Светлый фон

Завершив утренний прием, я двинулся прямиком в “Мон Гу”. Владелец, имени которого я не знал, но чье изрытое оспинами лицо видел со времени открытия ресторана пять дней в неделю, молча показал подбородком на мой столик. Вскоре после этого он появился с большой тарелкой тушеного картофеля и глазированной ветчины.

“Мон Гу” не славился высоким уровнем обслуживания, но блюдо дня обычно бывало отменным, а мой столик всегда свободен. Я наворачивал картофель, посыпая его пармезаном, и развлекался тем, что вспоминал, какие блюда прячутся за разными номерами в меню. Как выяснилось по окончании трапезы, которую я завершил как обычно двумя стаканами воды, я угадал 23 позиции из 24.

Агата V

Агата V

Наконец она пришла, запыхавшаяся и с лихорадочно розовеющими щеками, и я выпрямился в кресле.
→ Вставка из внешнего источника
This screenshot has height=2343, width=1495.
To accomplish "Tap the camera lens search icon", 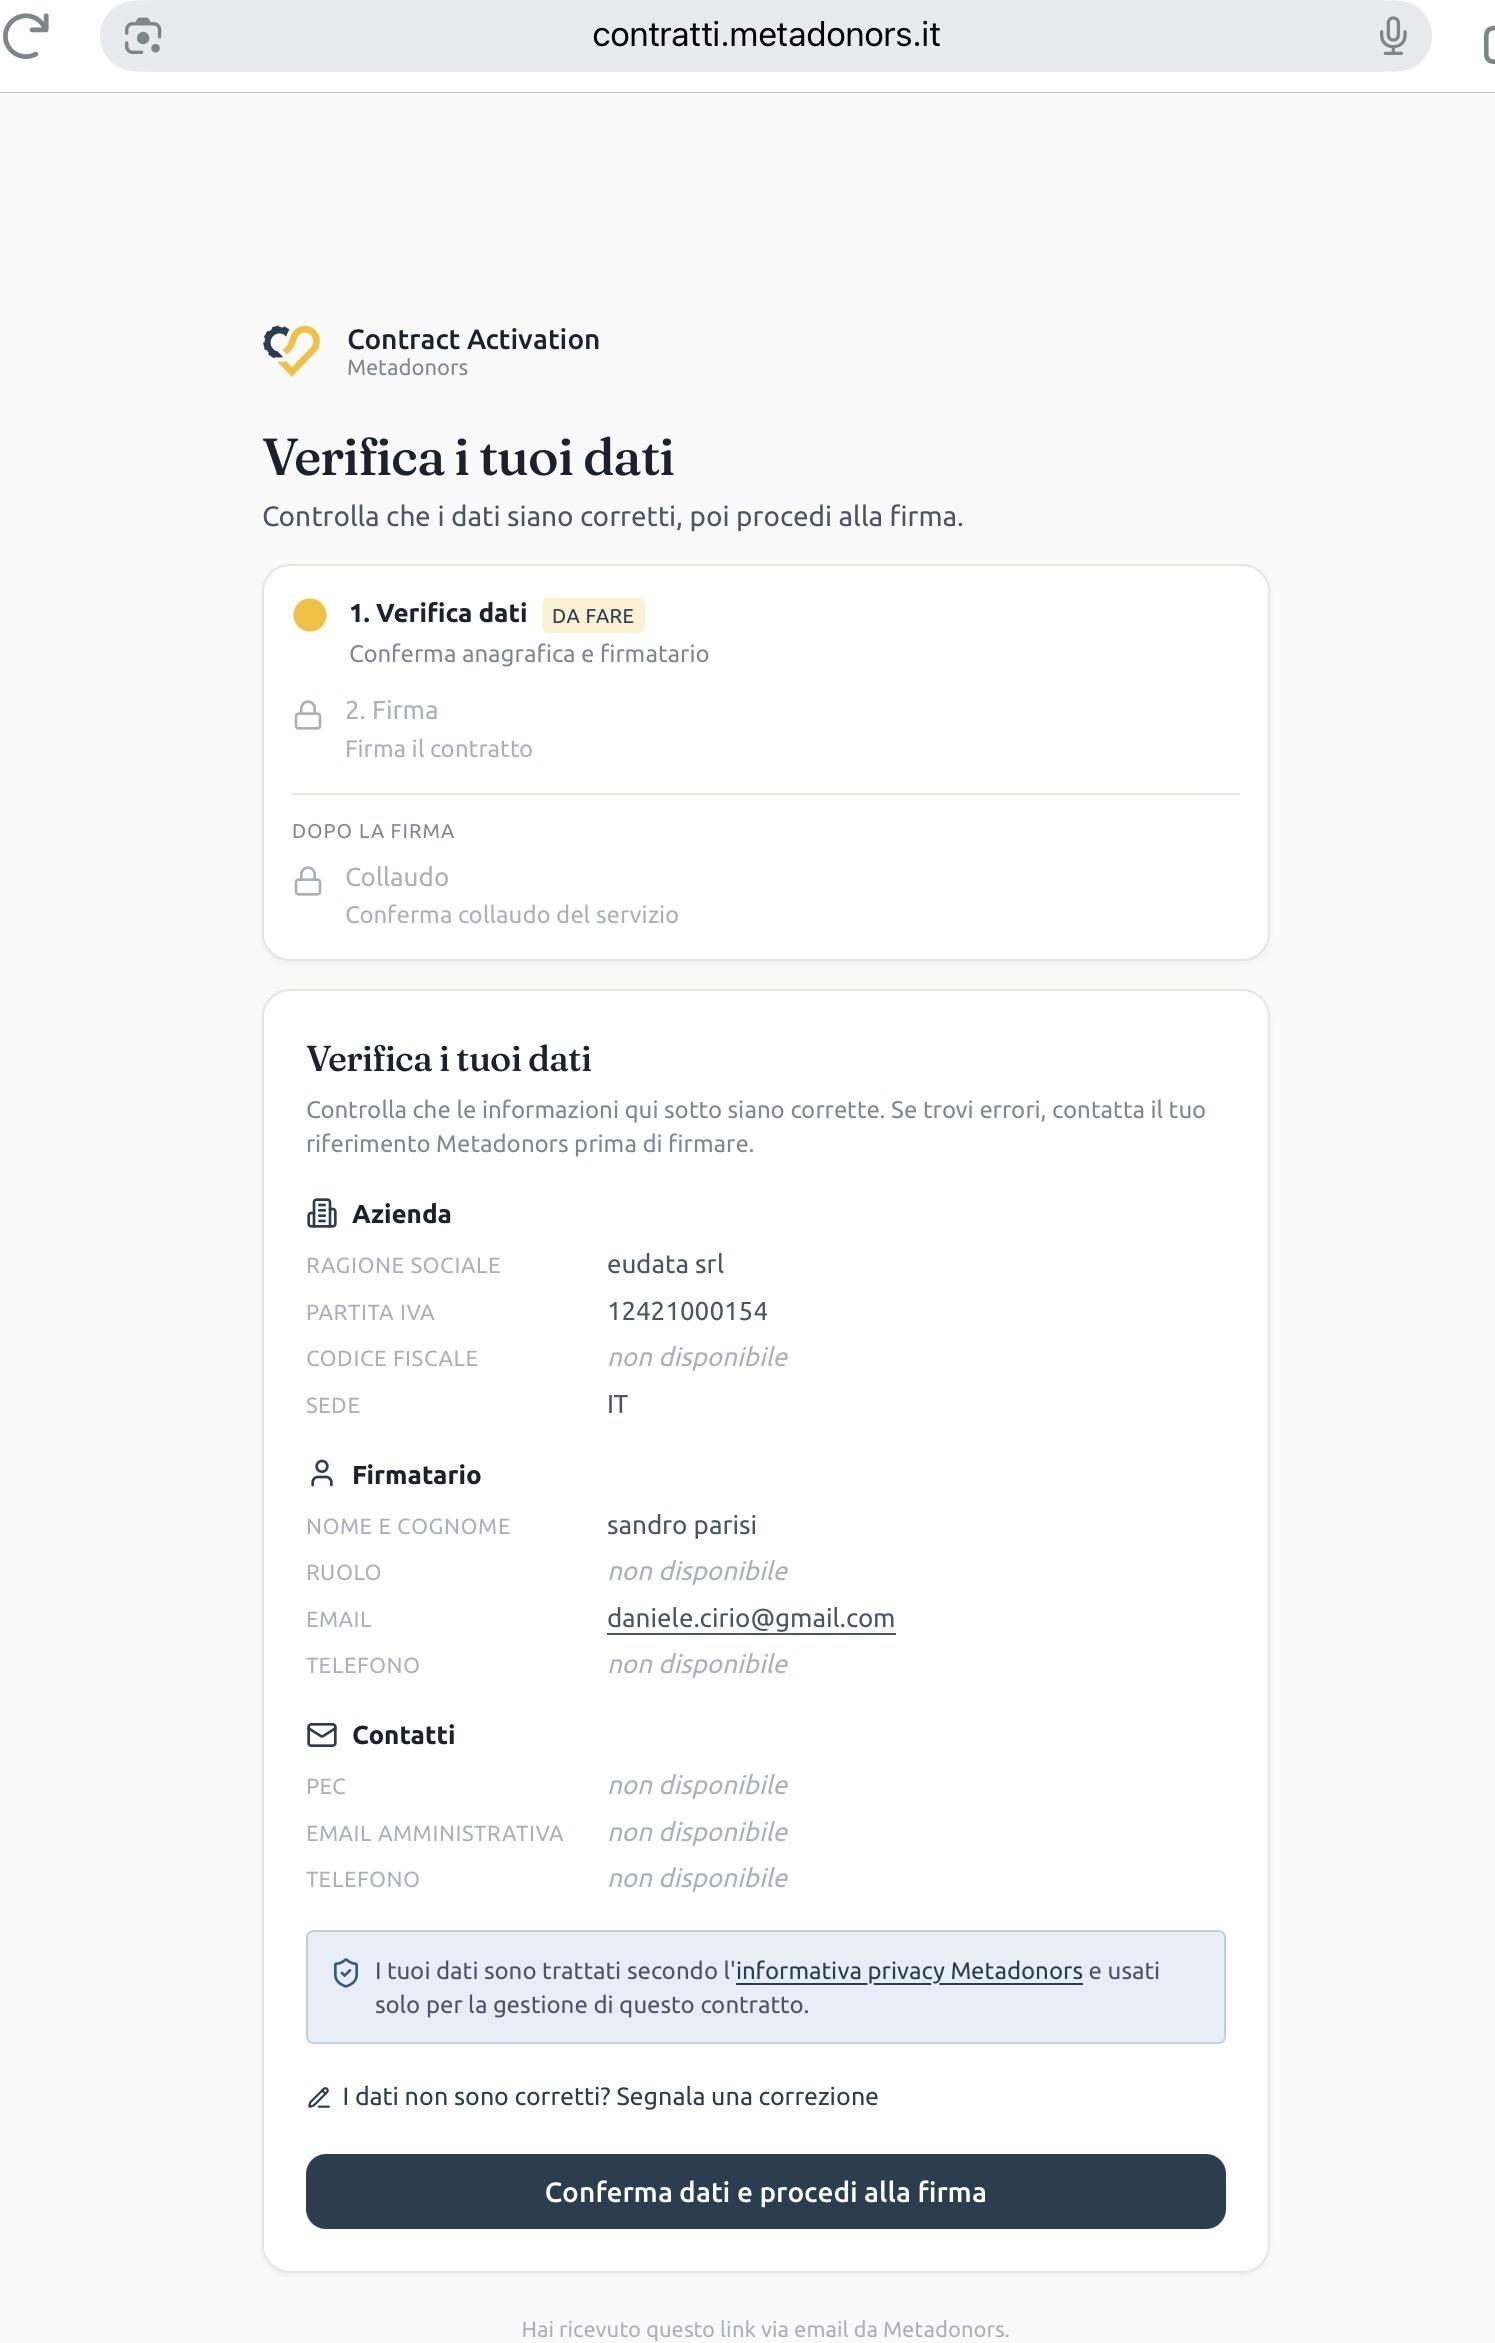I will tap(143, 37).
Незачем выглядеть откровенно старше своих лет.

– Добрый день, Агата, входите.

– Добрый день, доктор, – переведя дыхание, ответила она. – Извините за опоздание.

Она повесила на вешалку бежевое пальто, которого я прежде не видел, и спросила: – А где же, скажите, пожалуйста, ваша секретарша?

– К сожалению, некоторое время она не сможет выходить на работу.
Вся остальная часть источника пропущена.